2003-12-23 Thread Craig Boston
This is probably more appropriate on -hackers at this point, so I'm 
redirecting there.  Bcc current so interested parties know where to look.

I'm also changing my From: to my -hackers address, so don't be alarmed ;)

On Tuesday 23 December 2003 12:52 am, Peter Jeremy wrote:
> I don't recall that.  I notice time_t is 'long' on i386 so bde's
> ia32-with-64-bit-longs will also have 64-bit time_t.

That may be what I'm thinking of.

> Looks like I was wrong about the adjacent field being spare - it seems
> it _has_ been used for high-res timestamps since I looked last.

The discussion I did find mentioned that that field had been used for 
milliseconds or something.  Hopefully by 2038 there won't be too many UFS1 
filesystems left ;)

> I was thinking of a totally independent implementation - eg the
> algorithms in Edward M. Reingold's "Calendrical Calculations".
> Agreeing with FreeBSD on an iA64 or amd64 could just be common bugs.

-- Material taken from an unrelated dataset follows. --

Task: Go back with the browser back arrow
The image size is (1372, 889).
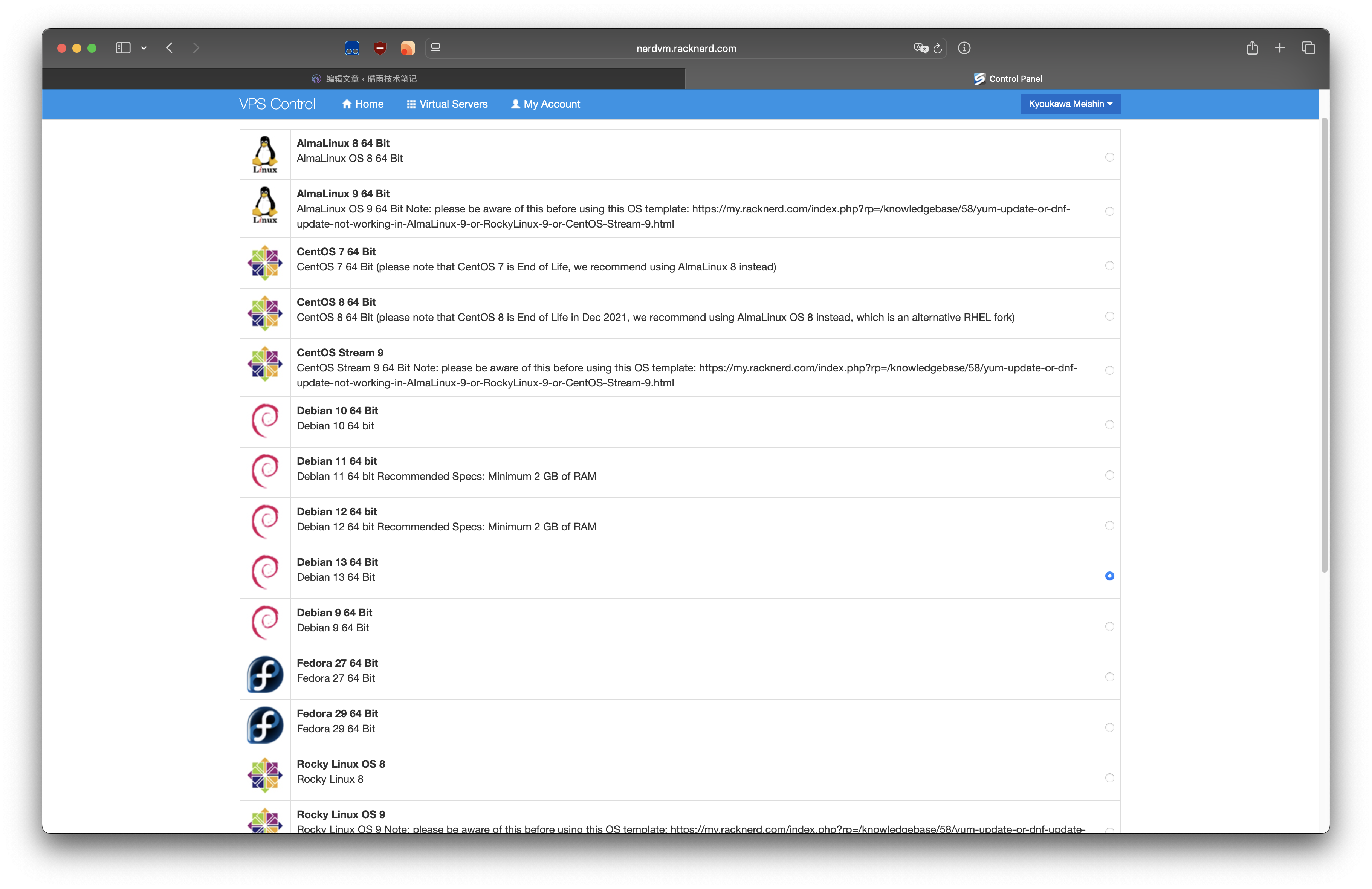Action: (x=170, y=48)
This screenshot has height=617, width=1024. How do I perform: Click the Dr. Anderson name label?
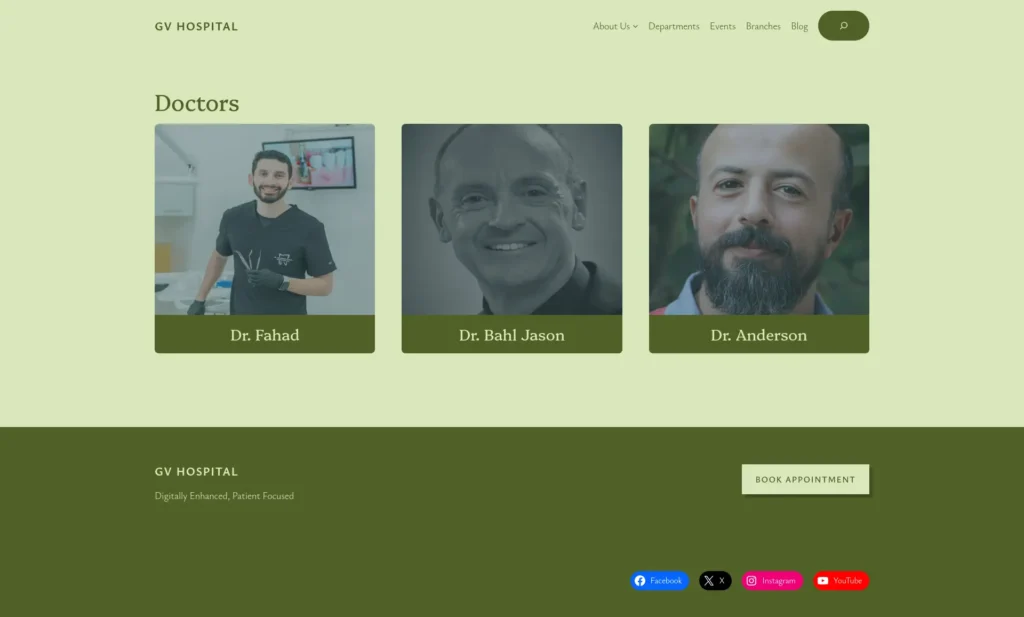point(759,335)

A, math :)  I'll try cooking something up and see how it turns out.  I'll 
also run those numbers through my trusty HP-48 and see what it thinks as 
well.

> >Right now I'm recompiling world again because I didn't notice that struct
> >timeval had long hard-coded for tv_sec :(
>
> gcc should be able to pick this up for you.

I'm not sure I understand...

Right now I'm really wishing I had gone ahead and implemented some compat 
functions in libc and the kernel so that old binaries would work.  Being 
without cvsup is no fun at all.  I tried to update ports using anoncvs, but 
that was slow and eventually died.

> This isn't true now on Alpha and SPARC so I thought they had all been
> ironed out.  You may still get bitten if sizeof(time_t) > sizeof(long).

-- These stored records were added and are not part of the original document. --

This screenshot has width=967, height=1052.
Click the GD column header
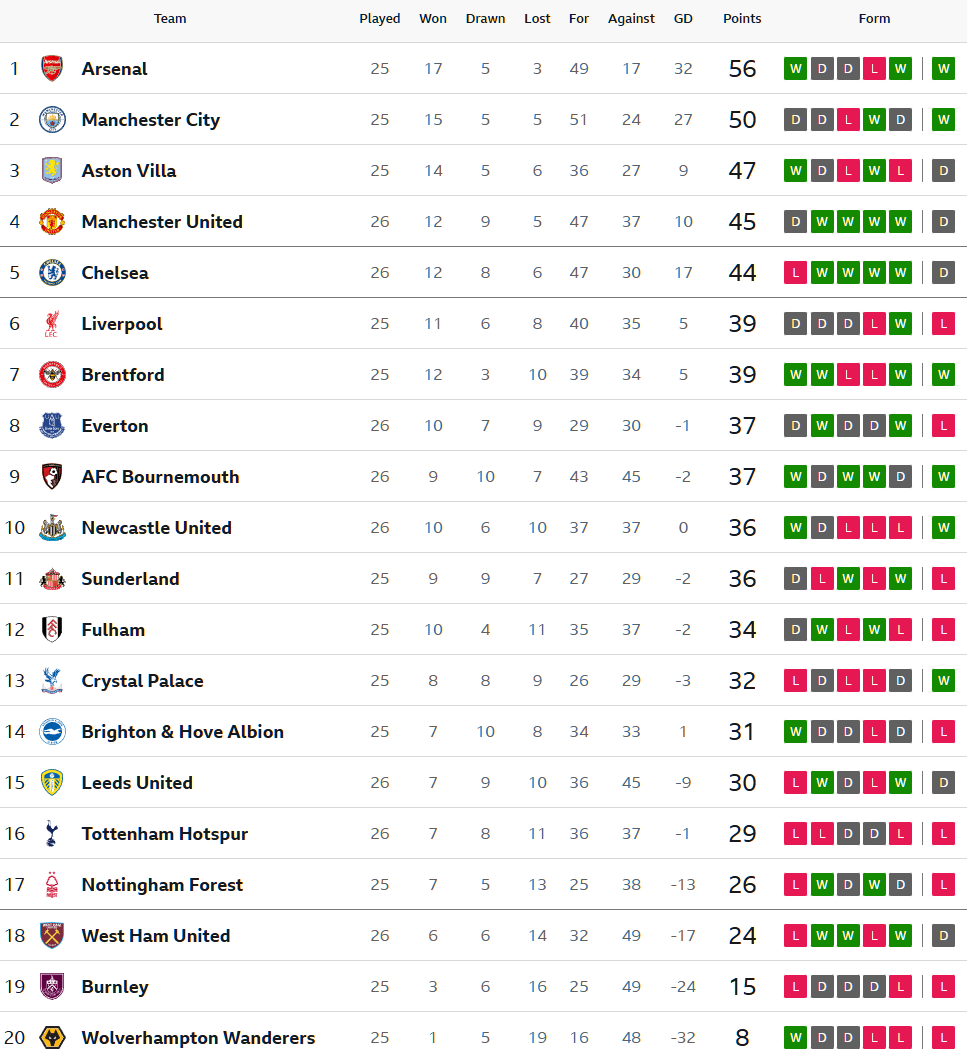(x=683, y=19)
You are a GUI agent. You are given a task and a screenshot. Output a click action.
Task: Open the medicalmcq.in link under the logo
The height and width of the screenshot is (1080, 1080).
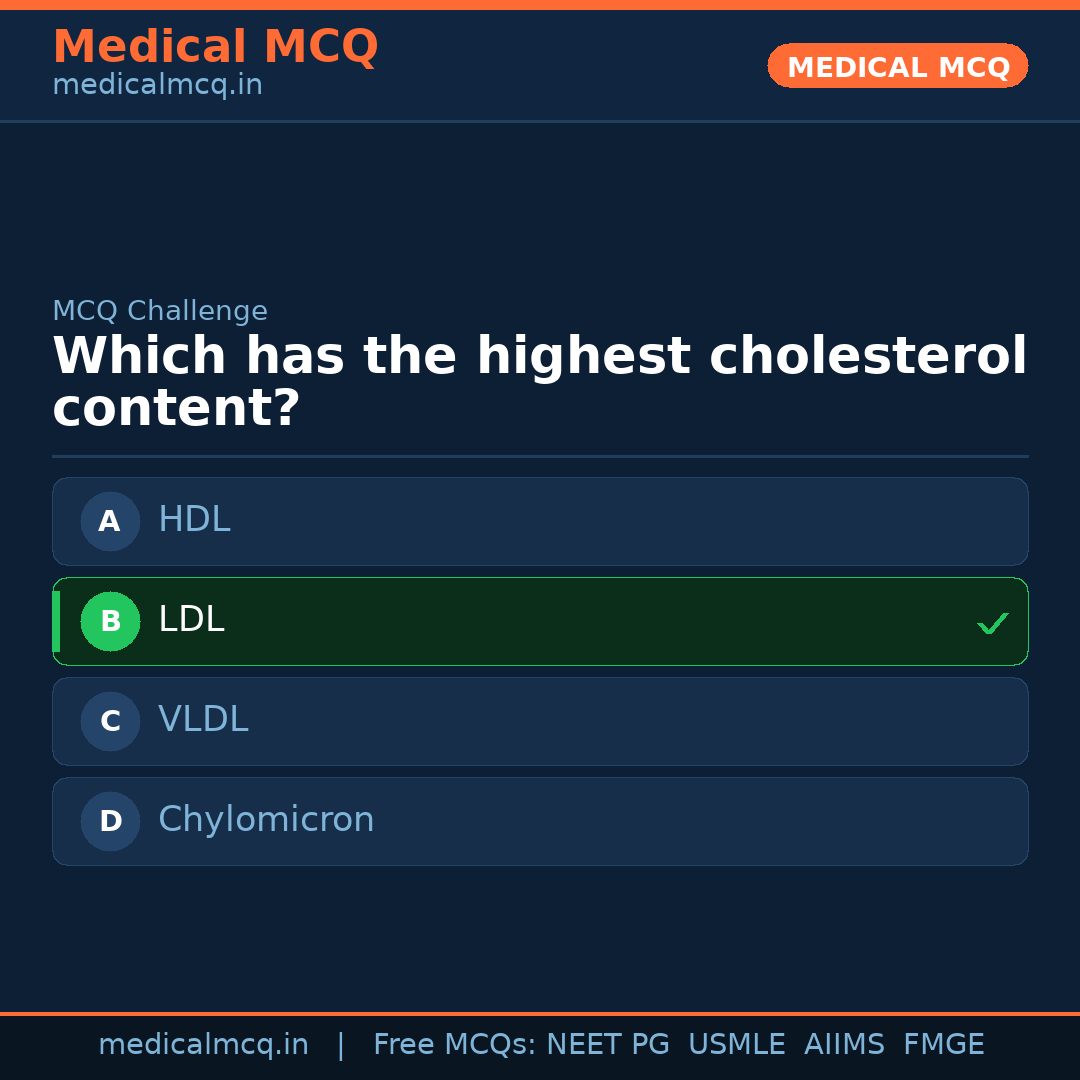tap(157, 84)
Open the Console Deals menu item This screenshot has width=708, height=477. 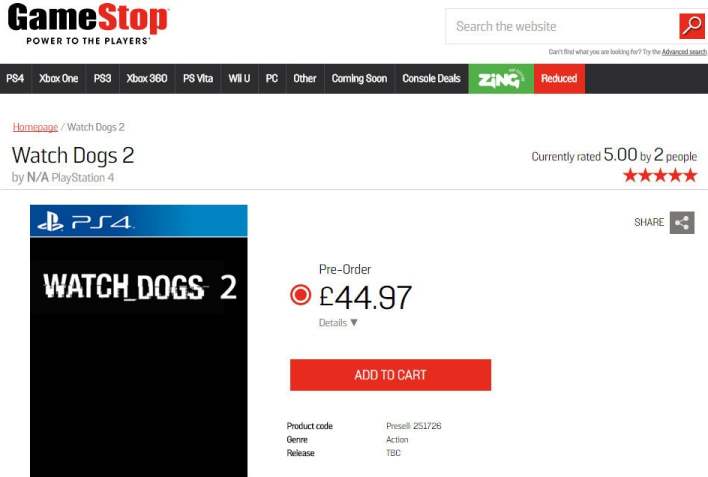pos(431,79)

I think that's exactly what's happening.  All the cases I've isolated so far 
involve trying to stuff a time_t into a long (or sometimes even an int!), so 
if sizeof(long) > sizeof(time_t) it wouldn't be a problem.

The kdelibs one is no fun.  There are a couple places in KDE where a time_t is 
stored in some sort of configuration object -- the interface is slightly 
reminiscent of the Windows registry.  The storage function is overloaded, so 
if I make sure there is one for long long it will be able to store it just 
fine no matter what the architecture.  Getting it out is trickier since you 
have to know ahead of time what the type is in order to call the correct 
retrieval function (readLongNum, readLongLongNum, etc.)

Currently I'm thinking about doing something like
#if sizeof(time_t) == sizeof(long)
#define readTimeTNum readLongNum
#elif sizeof(time_t) == sizeof(long long)
#define readTimeTNum readLongLongNum
...

but that's really ugly.  Surely there's a better way?